SOURCE DATA below:

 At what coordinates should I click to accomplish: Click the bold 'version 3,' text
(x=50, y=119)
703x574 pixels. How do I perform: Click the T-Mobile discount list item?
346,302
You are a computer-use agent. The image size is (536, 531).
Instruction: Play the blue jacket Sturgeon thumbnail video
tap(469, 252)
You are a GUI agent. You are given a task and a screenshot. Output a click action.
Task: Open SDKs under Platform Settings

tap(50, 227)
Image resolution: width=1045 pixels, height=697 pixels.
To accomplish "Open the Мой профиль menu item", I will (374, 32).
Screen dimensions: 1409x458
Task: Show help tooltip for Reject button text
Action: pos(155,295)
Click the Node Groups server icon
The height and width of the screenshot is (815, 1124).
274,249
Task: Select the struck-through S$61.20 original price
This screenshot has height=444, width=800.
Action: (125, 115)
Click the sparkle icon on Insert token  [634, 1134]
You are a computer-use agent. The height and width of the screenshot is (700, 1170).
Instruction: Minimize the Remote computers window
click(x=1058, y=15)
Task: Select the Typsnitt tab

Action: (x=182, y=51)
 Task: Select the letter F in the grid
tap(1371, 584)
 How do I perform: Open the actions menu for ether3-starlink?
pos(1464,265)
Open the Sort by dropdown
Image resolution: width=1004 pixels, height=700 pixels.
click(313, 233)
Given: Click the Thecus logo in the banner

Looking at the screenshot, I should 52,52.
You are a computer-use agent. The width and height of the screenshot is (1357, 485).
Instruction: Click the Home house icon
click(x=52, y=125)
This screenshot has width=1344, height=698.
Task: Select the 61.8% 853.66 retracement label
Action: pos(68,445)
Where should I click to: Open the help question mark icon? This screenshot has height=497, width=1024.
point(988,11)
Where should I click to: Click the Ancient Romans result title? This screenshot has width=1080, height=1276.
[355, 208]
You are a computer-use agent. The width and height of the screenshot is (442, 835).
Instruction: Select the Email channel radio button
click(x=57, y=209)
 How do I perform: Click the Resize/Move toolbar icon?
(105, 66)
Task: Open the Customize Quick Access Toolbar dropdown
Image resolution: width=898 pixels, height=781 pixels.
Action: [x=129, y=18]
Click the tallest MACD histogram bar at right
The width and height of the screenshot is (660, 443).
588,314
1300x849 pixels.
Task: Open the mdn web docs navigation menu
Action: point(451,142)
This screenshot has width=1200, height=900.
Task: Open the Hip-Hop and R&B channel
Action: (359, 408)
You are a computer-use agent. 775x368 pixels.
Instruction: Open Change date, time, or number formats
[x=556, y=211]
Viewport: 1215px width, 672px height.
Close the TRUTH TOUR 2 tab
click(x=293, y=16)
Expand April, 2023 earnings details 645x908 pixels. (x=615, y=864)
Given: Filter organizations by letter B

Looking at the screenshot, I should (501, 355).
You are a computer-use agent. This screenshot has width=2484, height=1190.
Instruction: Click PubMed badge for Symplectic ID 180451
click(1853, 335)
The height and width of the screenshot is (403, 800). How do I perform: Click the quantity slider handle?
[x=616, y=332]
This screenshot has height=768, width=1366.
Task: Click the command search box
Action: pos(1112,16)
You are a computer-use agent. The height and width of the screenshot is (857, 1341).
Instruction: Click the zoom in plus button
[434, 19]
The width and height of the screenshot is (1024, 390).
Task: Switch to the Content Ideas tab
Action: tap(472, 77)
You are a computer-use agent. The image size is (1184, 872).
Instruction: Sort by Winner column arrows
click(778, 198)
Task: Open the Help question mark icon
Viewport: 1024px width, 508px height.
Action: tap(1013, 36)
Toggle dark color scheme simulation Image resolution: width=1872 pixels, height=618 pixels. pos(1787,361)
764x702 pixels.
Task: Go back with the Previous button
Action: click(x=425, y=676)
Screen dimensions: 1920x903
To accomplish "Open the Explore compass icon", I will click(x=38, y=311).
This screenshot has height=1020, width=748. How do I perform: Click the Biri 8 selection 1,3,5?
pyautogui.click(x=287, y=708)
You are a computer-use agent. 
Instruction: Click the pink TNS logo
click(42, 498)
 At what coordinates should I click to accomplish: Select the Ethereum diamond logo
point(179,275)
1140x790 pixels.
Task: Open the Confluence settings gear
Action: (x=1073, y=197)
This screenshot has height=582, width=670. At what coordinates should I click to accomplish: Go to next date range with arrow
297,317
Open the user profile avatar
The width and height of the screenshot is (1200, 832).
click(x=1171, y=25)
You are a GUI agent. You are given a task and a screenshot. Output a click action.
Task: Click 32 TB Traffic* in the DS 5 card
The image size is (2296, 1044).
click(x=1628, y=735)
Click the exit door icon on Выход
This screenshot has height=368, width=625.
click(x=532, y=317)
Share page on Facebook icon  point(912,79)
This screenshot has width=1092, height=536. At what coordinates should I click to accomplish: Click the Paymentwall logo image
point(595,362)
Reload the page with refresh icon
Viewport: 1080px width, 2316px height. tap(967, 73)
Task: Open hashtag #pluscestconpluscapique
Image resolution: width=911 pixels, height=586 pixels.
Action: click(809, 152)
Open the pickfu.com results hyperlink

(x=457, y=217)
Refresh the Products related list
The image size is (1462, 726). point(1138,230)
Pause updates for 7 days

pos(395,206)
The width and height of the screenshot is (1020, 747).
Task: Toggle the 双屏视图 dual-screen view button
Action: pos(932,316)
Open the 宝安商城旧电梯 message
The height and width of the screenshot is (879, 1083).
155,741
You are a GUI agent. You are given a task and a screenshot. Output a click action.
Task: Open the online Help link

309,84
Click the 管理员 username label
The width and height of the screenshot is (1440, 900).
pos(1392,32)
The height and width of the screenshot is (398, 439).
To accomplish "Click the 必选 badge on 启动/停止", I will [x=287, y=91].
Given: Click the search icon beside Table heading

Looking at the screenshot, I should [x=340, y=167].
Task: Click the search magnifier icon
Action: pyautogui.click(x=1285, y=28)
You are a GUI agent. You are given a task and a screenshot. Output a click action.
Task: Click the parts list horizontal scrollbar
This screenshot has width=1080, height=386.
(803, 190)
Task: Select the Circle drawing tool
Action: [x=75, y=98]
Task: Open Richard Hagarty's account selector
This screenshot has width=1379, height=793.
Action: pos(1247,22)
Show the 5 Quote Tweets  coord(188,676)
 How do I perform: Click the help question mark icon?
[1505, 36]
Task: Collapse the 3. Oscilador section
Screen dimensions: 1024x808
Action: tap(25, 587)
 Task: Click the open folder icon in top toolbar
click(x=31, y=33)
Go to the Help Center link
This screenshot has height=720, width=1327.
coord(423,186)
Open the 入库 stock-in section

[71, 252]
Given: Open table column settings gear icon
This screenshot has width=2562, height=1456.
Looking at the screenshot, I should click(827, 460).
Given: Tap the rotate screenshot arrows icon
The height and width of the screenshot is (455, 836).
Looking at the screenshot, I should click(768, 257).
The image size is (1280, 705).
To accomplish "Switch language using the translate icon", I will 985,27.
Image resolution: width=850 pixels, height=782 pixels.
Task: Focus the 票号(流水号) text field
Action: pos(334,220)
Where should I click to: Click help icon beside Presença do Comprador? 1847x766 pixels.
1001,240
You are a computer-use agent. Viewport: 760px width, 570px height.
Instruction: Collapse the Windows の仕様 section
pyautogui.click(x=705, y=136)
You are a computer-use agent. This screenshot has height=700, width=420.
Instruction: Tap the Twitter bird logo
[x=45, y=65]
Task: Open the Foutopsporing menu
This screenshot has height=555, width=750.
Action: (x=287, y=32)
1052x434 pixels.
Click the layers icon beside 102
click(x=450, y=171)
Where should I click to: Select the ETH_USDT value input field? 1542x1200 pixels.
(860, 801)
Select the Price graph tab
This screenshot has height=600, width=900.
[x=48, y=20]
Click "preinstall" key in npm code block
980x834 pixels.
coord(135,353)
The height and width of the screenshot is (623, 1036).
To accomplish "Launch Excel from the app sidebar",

End of SOURCE DATA.

▶ _THE TASK_
Reproduce the entries exactly, but only from their first line to the line holding "is (700, 1170).", with that last line kept.

▶ _OUTPUT BELOW_
 At what coordinates should I click to accomplish: Click the bold 'version 3,' text
(x=50, y=119)
703x574 pixels. How do I perform: Click the T-Mobile discount list item?
346,302
You are a computer-use agent. The image size is (536, 531).
Instruction: Play the blue jacket Sturgeon thumbnail video
tap(469, 252)
You are a GUI agent. You are given a task and a screenshot. Output a click action.
Task: Open SDKs under Platform Settings

tap(50, 227)
Image resolution: width=1045 pixels, height=697 pixels.
To accomplish "Open the Мой профиль menu item", I will (374, 32).
Screen dimensions: 1409x458
Task: Show help tooltip for Reject button text
Action: pos(155,295)
Click the Node Groups server icon
The height and width of the screenshot is (815, 1124).
274,249
Task: Select the struck-through S$61.20 original price
This screenshot has height=444, width=800.
Action: (125, 115)
Click the sparkle icon on Insert token  [634, 1134]
You are a computer-use agent. The height and width of the screenshot is (700, 1170).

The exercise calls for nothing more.